Work to complete
Repeat the lines of the records below word for word, from the line with "Click info icon beside ページ field" through the line with "coord(770,23)", including both of those lines.

[Target pointing data]
--------------------------------------------------

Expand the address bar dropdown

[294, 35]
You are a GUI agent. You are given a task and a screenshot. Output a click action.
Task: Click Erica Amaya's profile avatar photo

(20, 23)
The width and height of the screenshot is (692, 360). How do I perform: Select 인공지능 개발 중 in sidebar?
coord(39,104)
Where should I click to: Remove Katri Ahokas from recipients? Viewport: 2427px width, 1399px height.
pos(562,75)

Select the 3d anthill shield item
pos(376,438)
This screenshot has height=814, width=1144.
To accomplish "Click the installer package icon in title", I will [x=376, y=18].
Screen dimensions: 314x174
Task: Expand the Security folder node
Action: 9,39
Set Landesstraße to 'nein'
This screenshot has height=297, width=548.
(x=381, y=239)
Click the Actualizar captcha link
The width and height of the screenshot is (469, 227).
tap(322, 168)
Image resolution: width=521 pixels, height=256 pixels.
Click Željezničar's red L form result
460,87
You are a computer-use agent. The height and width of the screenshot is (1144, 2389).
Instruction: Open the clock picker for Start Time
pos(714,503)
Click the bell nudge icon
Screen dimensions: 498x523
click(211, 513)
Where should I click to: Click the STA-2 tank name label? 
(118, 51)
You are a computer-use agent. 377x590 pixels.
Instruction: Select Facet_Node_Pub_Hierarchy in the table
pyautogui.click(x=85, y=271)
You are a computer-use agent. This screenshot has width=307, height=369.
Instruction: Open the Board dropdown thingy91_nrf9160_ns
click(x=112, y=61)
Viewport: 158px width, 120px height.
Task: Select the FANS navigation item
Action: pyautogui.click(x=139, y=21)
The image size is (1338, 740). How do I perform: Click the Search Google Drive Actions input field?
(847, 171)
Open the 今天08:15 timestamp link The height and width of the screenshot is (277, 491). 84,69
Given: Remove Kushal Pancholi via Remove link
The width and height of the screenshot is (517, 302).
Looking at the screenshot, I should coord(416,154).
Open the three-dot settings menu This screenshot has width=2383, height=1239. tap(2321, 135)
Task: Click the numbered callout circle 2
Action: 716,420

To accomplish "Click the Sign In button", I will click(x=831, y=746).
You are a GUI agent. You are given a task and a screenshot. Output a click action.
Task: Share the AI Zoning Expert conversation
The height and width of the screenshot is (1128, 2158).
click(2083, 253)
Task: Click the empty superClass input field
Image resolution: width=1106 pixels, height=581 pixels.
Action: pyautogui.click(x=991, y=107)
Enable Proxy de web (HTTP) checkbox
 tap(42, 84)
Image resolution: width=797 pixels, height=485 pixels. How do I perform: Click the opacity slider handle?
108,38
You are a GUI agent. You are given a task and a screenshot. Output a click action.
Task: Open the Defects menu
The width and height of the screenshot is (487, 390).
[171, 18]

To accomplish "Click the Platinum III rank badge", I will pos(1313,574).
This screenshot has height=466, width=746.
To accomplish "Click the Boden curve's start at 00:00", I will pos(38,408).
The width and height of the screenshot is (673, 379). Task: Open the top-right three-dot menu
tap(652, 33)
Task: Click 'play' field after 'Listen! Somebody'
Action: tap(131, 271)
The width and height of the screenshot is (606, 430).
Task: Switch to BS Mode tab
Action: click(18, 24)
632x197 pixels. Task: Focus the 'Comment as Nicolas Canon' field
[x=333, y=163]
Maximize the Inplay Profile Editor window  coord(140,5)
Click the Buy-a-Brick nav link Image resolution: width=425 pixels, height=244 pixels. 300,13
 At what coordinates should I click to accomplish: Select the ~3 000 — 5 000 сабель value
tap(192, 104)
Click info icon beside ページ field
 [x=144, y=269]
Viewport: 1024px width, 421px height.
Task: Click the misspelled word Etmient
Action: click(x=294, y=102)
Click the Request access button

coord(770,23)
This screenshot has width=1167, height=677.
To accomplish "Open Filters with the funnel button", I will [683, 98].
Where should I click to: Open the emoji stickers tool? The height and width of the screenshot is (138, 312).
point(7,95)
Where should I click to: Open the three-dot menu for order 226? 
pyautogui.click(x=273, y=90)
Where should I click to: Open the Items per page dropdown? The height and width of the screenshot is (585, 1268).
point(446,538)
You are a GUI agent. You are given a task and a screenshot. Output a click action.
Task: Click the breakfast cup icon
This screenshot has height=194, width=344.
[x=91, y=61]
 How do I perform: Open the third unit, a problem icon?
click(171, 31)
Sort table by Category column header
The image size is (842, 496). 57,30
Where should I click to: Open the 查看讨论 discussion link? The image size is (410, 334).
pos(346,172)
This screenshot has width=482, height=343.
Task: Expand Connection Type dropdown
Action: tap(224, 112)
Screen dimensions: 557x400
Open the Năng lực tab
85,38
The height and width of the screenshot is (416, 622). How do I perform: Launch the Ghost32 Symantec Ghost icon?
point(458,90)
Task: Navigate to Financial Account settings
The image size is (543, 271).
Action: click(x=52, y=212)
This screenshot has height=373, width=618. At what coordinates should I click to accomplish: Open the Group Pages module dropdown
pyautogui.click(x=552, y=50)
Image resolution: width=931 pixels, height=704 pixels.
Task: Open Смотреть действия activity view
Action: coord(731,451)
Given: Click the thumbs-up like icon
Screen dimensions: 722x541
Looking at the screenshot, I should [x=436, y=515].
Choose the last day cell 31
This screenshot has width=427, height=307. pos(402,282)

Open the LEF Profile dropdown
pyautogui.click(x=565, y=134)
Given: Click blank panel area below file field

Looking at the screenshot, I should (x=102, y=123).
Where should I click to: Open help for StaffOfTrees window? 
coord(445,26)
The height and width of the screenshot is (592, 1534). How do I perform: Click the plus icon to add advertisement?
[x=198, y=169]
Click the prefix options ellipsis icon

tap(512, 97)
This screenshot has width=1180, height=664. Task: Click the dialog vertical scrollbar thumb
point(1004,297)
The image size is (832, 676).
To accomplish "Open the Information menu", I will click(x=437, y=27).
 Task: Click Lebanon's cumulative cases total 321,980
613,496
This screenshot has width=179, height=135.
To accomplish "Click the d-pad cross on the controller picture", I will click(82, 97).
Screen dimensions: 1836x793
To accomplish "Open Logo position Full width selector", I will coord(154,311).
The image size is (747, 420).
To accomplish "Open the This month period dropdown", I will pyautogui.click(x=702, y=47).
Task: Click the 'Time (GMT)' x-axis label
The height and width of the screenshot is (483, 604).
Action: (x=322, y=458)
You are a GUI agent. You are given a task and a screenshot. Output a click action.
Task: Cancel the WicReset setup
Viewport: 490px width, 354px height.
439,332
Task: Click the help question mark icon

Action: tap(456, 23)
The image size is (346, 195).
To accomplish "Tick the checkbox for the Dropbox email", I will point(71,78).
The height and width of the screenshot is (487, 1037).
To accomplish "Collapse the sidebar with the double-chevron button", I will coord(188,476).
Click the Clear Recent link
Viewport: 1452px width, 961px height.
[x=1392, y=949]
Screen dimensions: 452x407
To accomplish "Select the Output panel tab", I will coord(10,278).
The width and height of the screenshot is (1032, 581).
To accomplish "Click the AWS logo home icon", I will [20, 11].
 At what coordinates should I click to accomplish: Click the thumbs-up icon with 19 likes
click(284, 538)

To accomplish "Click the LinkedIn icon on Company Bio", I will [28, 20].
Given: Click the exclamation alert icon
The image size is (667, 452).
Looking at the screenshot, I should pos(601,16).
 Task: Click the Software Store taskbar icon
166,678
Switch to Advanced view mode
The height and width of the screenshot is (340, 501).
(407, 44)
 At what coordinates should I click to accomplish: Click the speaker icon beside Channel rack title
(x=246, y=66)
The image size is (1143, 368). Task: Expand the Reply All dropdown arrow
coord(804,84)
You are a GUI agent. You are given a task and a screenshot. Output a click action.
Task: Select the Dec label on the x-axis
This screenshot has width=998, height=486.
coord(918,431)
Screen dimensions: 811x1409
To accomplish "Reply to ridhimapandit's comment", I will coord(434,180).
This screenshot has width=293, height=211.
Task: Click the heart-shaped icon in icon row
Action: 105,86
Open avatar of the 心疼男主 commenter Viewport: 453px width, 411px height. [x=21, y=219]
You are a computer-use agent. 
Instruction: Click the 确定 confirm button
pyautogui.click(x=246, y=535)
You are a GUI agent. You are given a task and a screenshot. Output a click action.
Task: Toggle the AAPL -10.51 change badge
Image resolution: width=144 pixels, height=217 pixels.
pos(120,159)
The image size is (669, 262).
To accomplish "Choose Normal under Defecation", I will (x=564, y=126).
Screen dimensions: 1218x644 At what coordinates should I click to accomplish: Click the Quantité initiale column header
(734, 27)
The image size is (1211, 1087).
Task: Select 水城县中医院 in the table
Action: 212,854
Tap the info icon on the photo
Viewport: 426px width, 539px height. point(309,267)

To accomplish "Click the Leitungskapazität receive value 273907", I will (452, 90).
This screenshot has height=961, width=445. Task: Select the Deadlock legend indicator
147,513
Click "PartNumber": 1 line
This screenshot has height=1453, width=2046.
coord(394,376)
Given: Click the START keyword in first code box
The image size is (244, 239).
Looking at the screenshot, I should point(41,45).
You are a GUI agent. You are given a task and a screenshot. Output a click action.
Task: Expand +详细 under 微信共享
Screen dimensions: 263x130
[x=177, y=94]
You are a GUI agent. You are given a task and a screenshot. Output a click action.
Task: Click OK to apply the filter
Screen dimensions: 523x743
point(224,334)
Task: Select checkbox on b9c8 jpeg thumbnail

--------------------------------------------------

Task result
Click info icon beside ページ field
 [x=144, y=269]
Viewport: 1024px width, 421px height.
Task: Click the misspelled word Etmient
Action: click(x=294, y=102)
Click the Request access button

coord(770,23)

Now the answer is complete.